=== Set task ===
Write out the lines of the listing from the one holding "This screenshot has height=691, width=1573." to the one holding "coord(77,1089)", both included, as a numbered list with blank lines dropped.

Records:
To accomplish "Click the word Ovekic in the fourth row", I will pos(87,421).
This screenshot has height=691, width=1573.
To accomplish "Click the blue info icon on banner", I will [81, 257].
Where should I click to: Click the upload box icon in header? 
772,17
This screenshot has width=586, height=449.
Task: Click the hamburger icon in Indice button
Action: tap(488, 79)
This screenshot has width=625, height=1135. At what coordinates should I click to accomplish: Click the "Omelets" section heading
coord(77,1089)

--

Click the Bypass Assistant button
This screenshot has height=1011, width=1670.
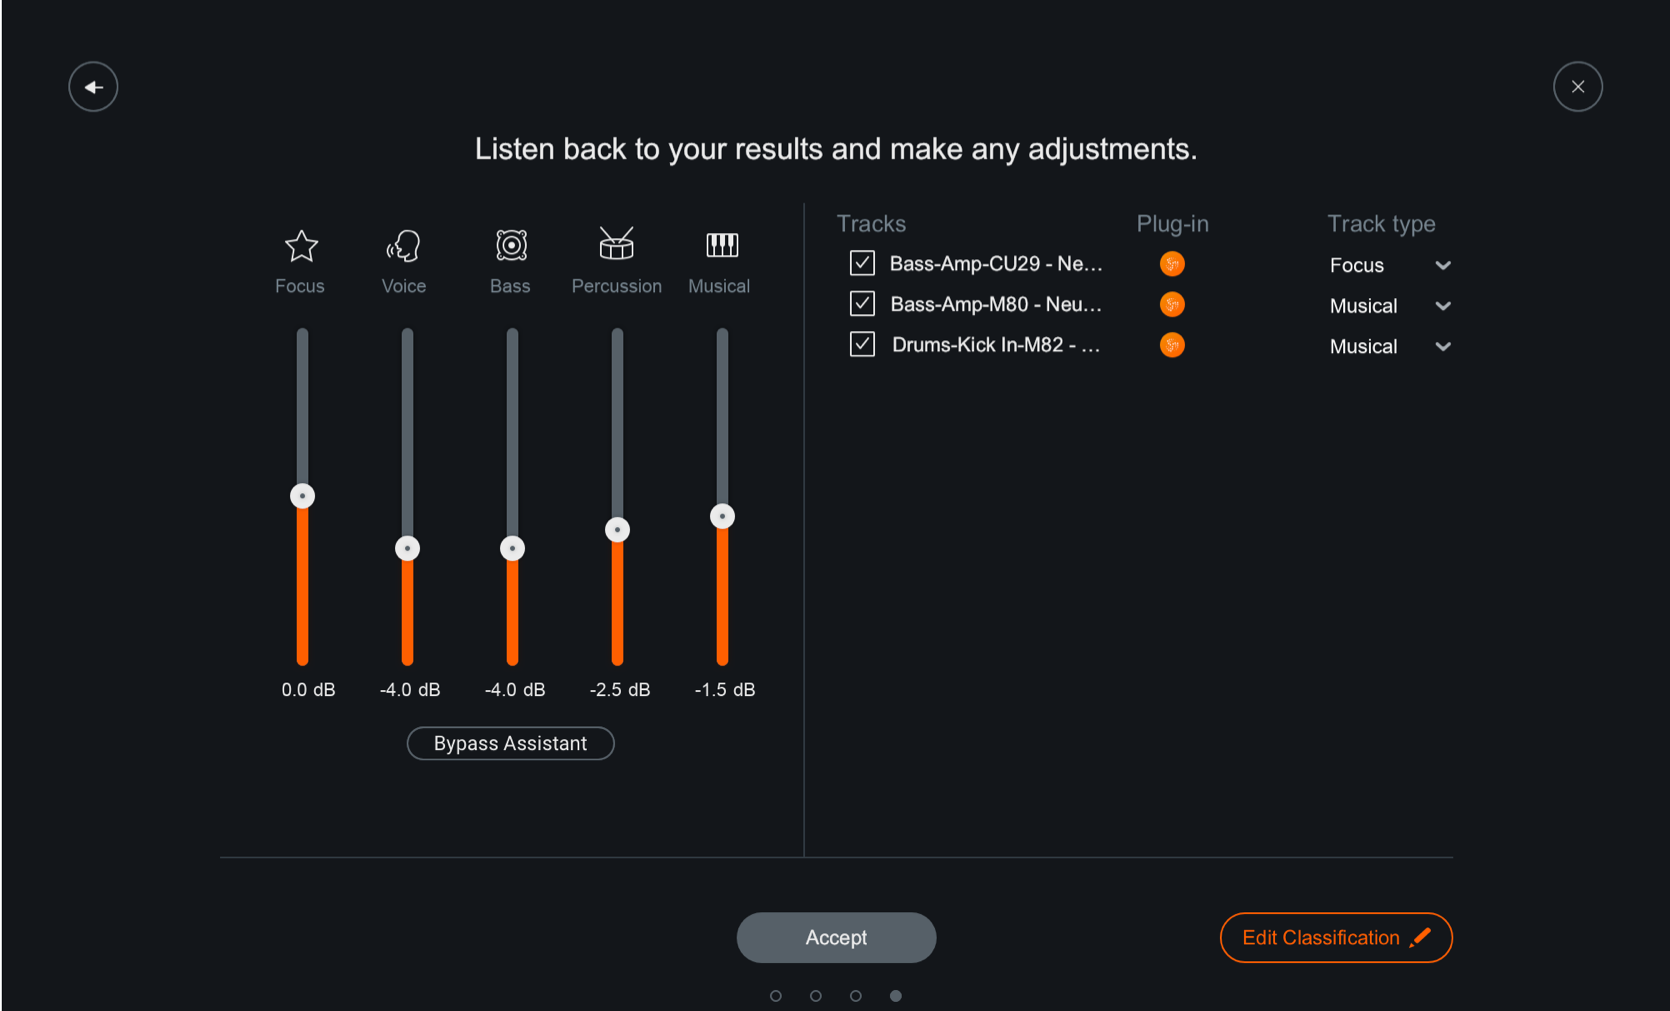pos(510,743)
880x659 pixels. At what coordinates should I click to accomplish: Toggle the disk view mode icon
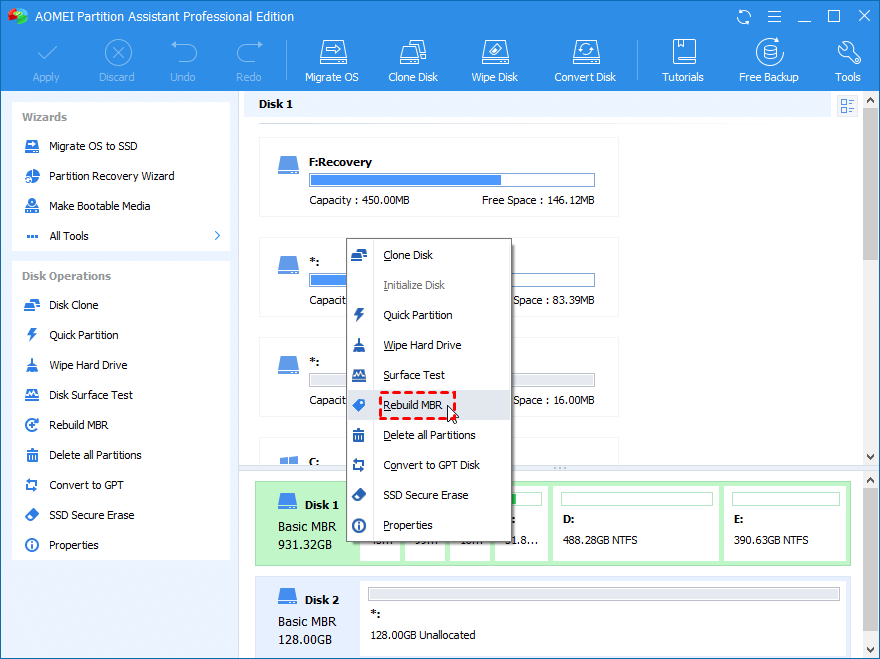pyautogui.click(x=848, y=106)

---

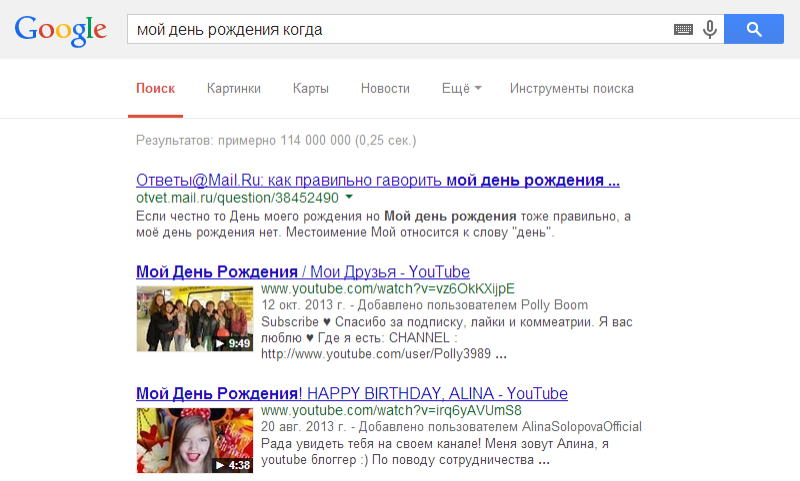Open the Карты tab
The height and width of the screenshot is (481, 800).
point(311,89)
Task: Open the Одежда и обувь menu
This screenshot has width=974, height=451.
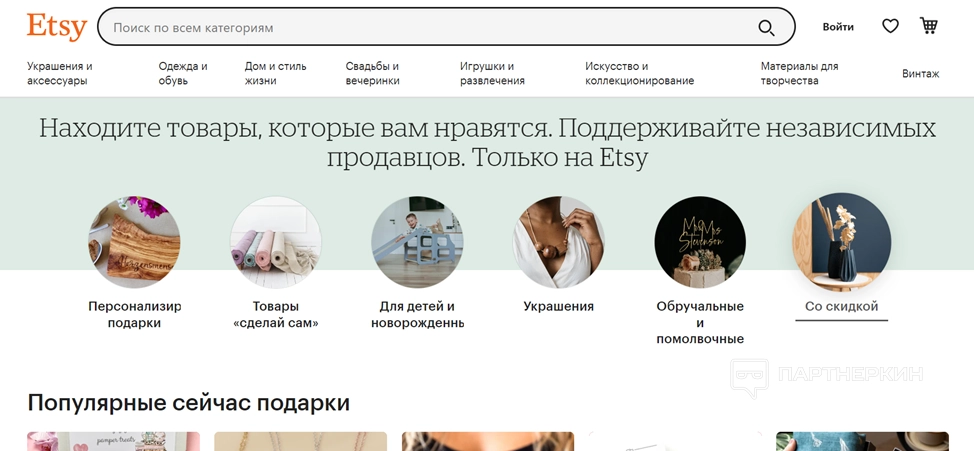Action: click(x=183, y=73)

=== Answer to this task ===
1. This screenshot has height=691, width=1573.
2. To accomplish "Click the blue info icon on banner", I will [81, 257].
3. Where should I click to: Click the upload box icon in header? 
4. 772,17
5. This screenshot has width=586, height=449.
6. Task: Click the hamburger icon in Indice button
7. Action: tap(488, 79)
8. This screenshot has width=625, height=1135. At what coordinates should I click to accomplish: Click the "Omelets" section heading
9. coord(77,1089)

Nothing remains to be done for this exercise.